*Goal of the exercise:*
Find the line with "Click the Default Choice section label". Repeat it and each line after it, exactly, down to the end of the records below.

[Stored data entries]
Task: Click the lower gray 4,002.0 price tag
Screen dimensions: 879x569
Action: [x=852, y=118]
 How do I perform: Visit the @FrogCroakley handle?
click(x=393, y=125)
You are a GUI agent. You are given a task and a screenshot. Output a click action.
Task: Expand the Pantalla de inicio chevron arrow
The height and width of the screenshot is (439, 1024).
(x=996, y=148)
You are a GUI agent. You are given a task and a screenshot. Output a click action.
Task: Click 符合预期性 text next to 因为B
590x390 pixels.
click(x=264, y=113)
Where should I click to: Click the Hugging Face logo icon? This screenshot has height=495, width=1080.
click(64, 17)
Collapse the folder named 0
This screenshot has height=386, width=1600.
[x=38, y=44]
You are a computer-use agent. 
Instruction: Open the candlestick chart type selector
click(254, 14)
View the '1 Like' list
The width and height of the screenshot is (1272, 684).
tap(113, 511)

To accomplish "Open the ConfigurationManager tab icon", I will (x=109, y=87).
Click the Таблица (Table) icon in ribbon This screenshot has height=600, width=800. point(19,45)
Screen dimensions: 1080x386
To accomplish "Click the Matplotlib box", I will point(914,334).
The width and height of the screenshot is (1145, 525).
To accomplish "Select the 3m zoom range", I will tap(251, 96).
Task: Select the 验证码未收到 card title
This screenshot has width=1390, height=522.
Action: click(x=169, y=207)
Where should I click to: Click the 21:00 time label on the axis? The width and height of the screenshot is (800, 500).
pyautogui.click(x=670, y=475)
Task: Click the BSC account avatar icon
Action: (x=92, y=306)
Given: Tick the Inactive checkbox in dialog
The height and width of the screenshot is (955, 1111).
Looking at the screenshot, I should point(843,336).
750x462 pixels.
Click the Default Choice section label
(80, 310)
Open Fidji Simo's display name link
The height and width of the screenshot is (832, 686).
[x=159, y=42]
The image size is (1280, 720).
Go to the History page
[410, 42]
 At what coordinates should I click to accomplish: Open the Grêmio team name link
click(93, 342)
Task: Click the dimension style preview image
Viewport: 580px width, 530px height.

*Task solution:*
Click the Default Choice section label
(80, 310)
Open Fidji Simo's display name link
The height and width of the screenshot is (832, 686).
[x=159, y=42]
The image size is (1280, 720).
Go to the History page
[410, 42]
 At what coordinates should I click to accomplish: Open the Grêmio team name link
click(93, 342)
Task: Click the dimension style preview image
Viewport: 580px width, 530px height.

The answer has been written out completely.